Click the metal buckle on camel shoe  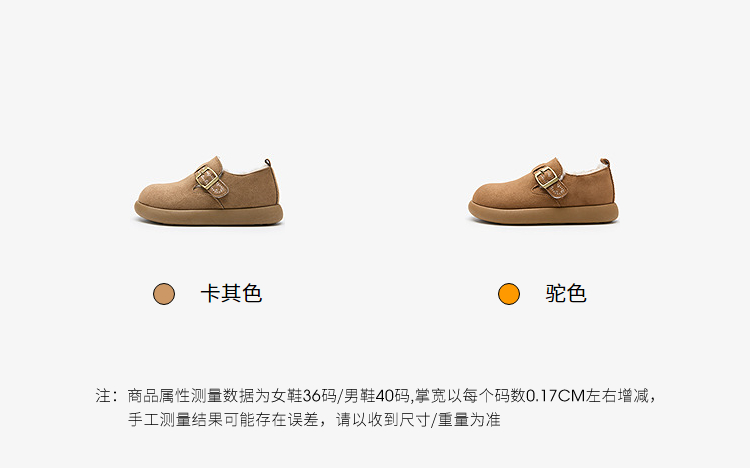545,177
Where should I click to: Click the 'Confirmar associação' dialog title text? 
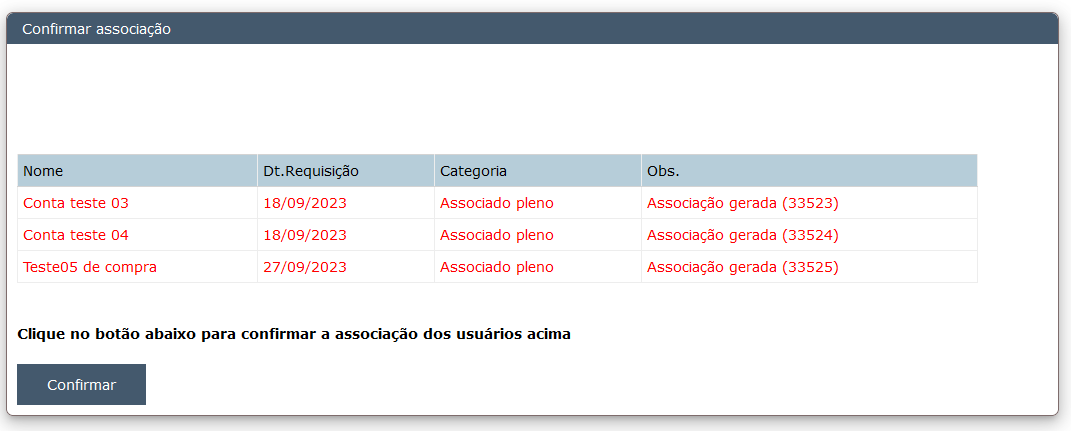click(x=96, y=29)
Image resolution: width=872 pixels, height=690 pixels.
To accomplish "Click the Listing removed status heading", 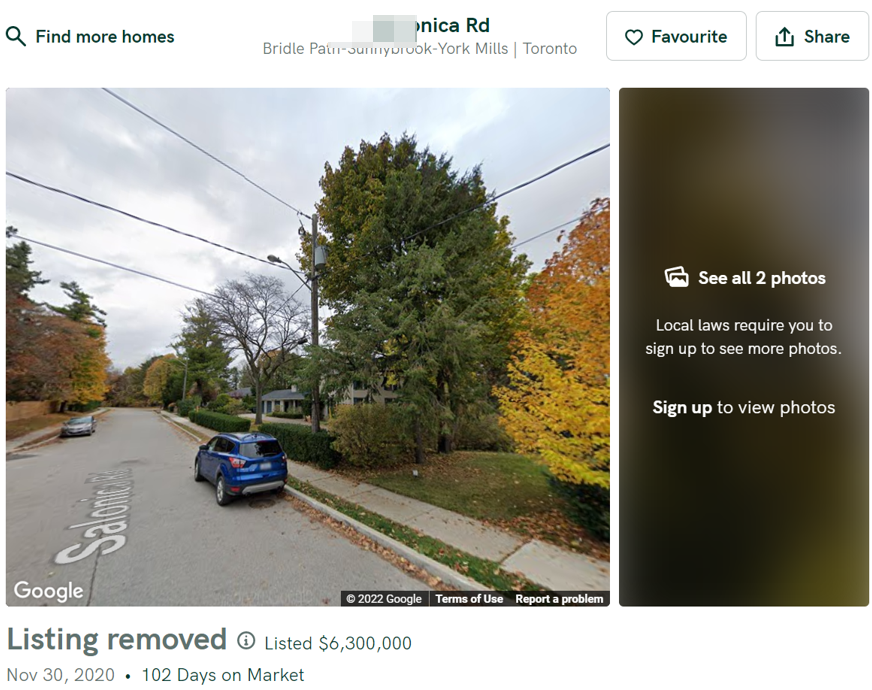I will pos(117,639).
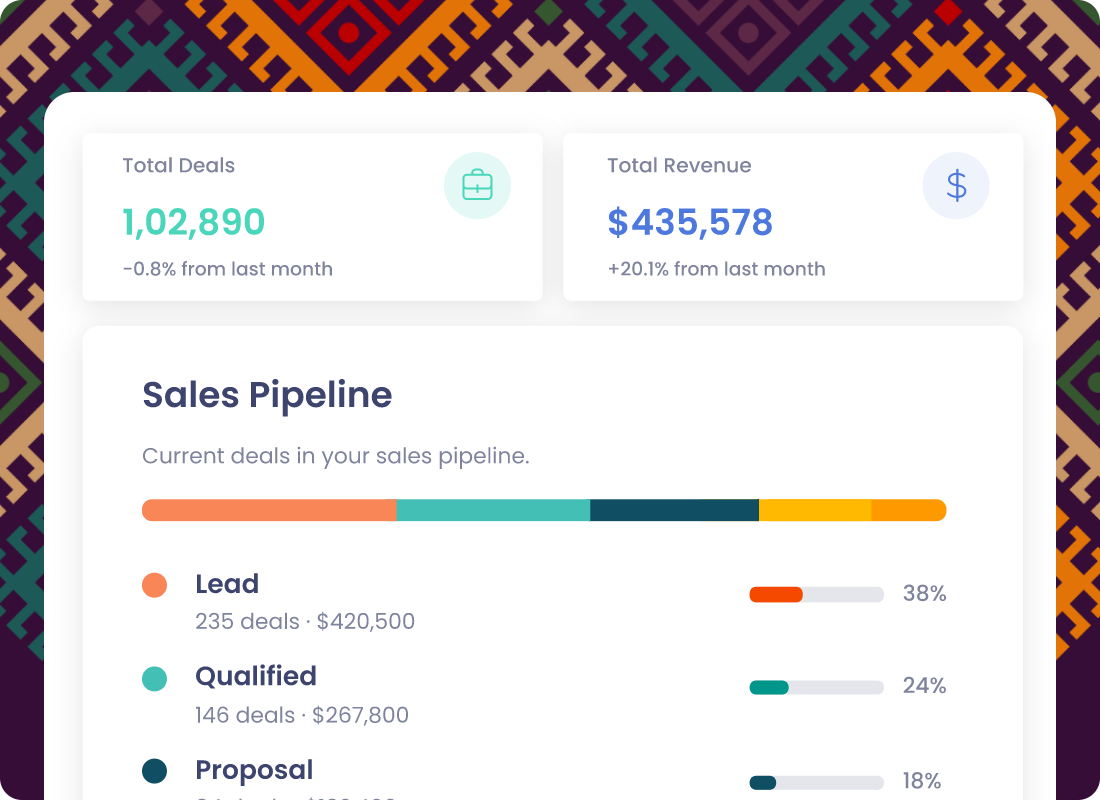The image size is (1100, 800).
Task: Click the yellow segment of the pipeline bar
Action: 815,510
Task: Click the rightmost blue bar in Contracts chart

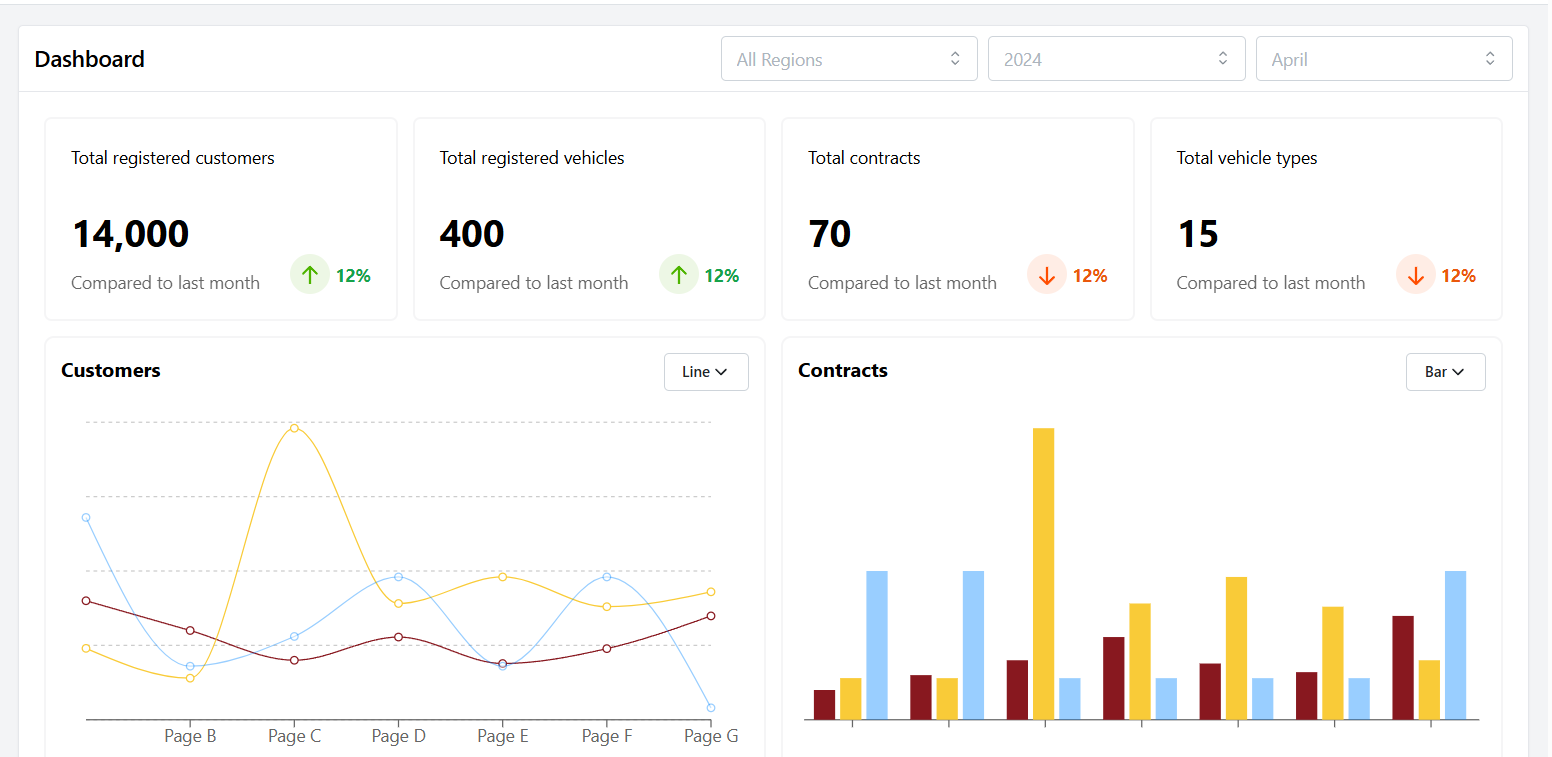Action: point(1455,643)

------------

Set down the data again word for word, starting at the line that contains "Task: Click the rightmost" and ending at the last line of the data. Leave the pictures out.

Task: Click the rightmost blue bar in Contracts chart

Action: point(1455,643)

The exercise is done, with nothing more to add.